For prefabs that need to be instantiated at runtime with full DI, MCE uses Zenject's PlaceholderFactory:

// In DialogManagerInstaller:
Container.BindFactory<DialogManager, DialogManager.Factory>()
.FromComponentInNewPrefab(Prefab);

// In PlayerCharacterInstaller:
Container.BindFactory<PlayerCharacter, PlayerCharacter.Factory>()
.FromComponentInNewPrefab(Prefab)
.AsSingle()
.Lazy();

Any class can then inject the factory and create instances:

[Inject]
public void Construct(DialogManager.Factory dialogManagerFactory)
{
DialogManager dialog = dialogManagerFactory.Create();
// 'dialog' has all its [Inject] fields resolved automatically
}

Pattern 4: Conditional Injection with WhenInjectedInto

PlayerDataInstaller restricts player data bindings to classes that implement IPlayerDataReceiver:

Container.Bind<Roster>()
.FromInstance(PlayerRoster)
.AsSingle()
.WhenInjectedInto<IPlayerDataReceiver>()
.Lazy();

This prevents accidental injection of player-specific data into systems that should not depend on it.

Pattern 5: Interface Binding

When systems have an abstraction layer, the installer binds the interface to the concrete instance:

// BattleLauncherInstaller
Container.Bind<IBattleLauncher>().FromInstance(Reference).AsSingle().Lazy();

Consumers inject the interface, not the concrete class, enabling substitution for testing or online play.

Creating Your Own Installer

Step 1: Create the ScriptableObject Installer

using UnityEngine;
using OpenMon.Foundation.DependencyInjection;

[CreateAssetMenu(menuName = "MCE/Dependency Injection/MySystemInstaller",
fileName = "MySystemInstaller")]
public class MySystemInstaller : LazySingletonScriptableInstaller<MySystem>
{
// If your system needs additional bindings, override InstallBindings:
public override void InstallBindings()
{
base.InstallBindings(); // Binds MySystem as singleton

// Add extra bindings here
Container.Bind<IMyService>().To<MyServiceImpl>().AsSingle().Lazy();
}
}

Step 2: Create the Installer Asset

Right-click in the Project window and use your CreateAssetMenu path to create the asset.
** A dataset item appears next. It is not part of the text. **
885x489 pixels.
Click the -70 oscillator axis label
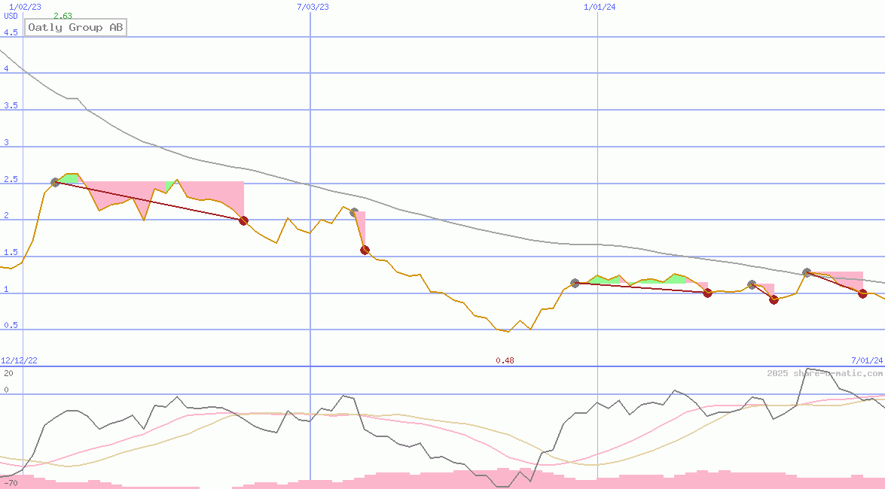click(11, 482)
Assign the ScriptableObject references in the Inspector.

Step 3: Register on ProjectContext

  1. Open Assets/Resources/ProjectContext.prefab.
  2. Select the ProjectContext component.
  3. Add your installer asset to the ScriptableObjectInstallers list.
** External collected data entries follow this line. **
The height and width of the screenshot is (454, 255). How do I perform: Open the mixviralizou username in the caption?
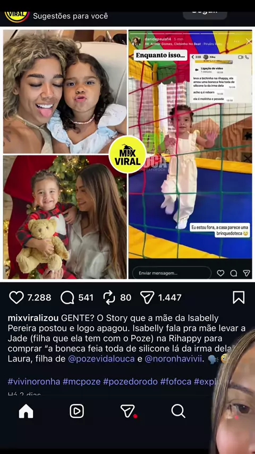pos(33,318)
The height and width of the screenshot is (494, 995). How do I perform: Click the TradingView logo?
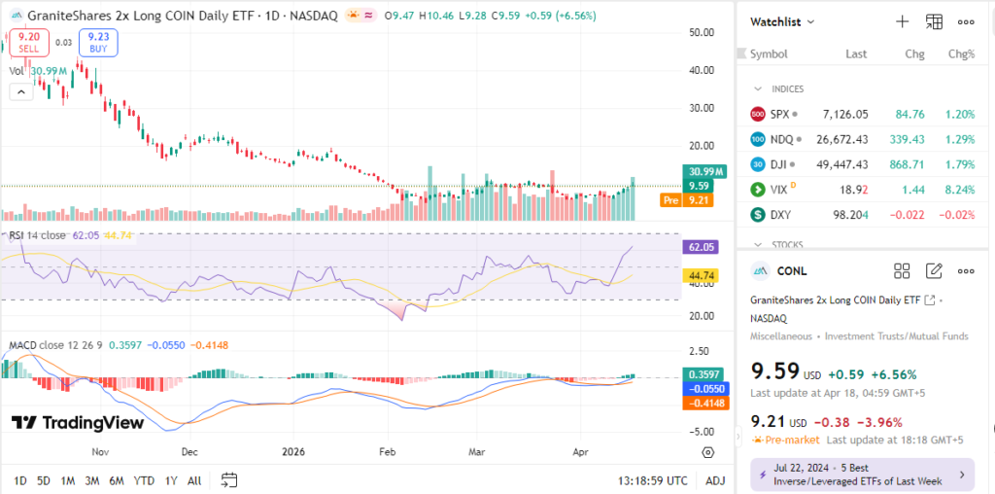pyautogui.click(x=78, y=422)
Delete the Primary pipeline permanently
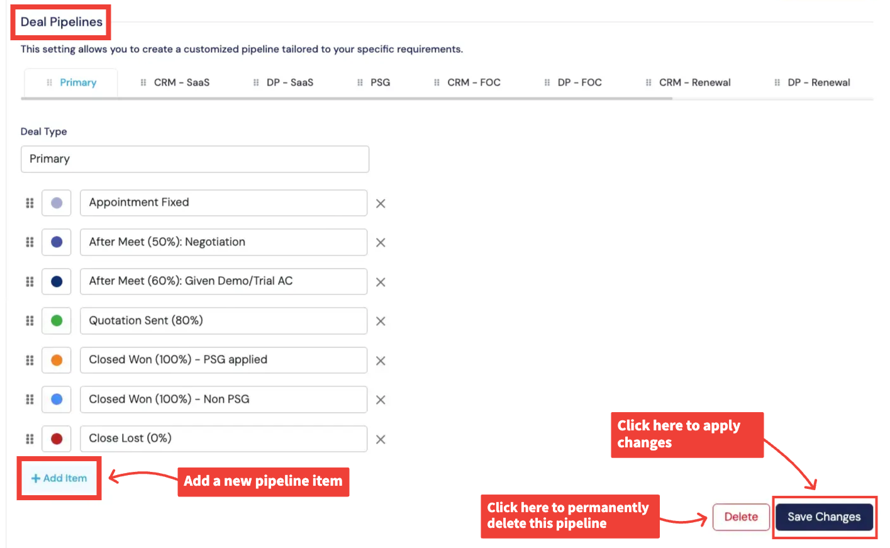 point(740,517)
Step 4: Inject in Your Classes

public class MyConsumer : OpenMonBehaviour<MyConsumer>
{
[Inject]
public void Construct(MySystem mySystem, IMyService myService)
{
// Ready to use
}
}

Common Pitfalls

ProblemCauseSolution
ZenjectException: Unable to resolveBinding missing or installer not on ProjectContextCheck the installer is added to ProjectContext and the type matches exactly
NullReferenceException on [Inject] fieldQueueForInject not called for the ScriptableObjectAdd Container.QueueForInject(reference) before the .Bind() call
Object injected too earlySystem uses injected dependency in Awake()Move logic to Construct() or Start(); Zenject injects after Awake()
Duplicate binding errorSame type bound in two installersUse .WhenInjectedInto<>() to scope, or bind to an interface
Factory creates objects without injectionUsed Instantiate() directlyUse the Zenject factory pattern (BindFactory + Factory.Create())

Testing with Mock Containers

For unit tests that need DI, create a DiContainer manually:

[Test]
public void MySystem_ShouldDoSomething()
{
var container = new DiContainer();
var mockLocalizer = Substitute.For<ILocalizer>();

container.Bind<ILocalizer>().FromInstance(mockLocalizer);
container.Bind<MySystem>().AsSingle();

var system = container.Resolve<MySystem>();
// Assert behavior
}

For integration tests that need the full MCE container, use [UnityTest] with a scene that has the ProjectContext configured.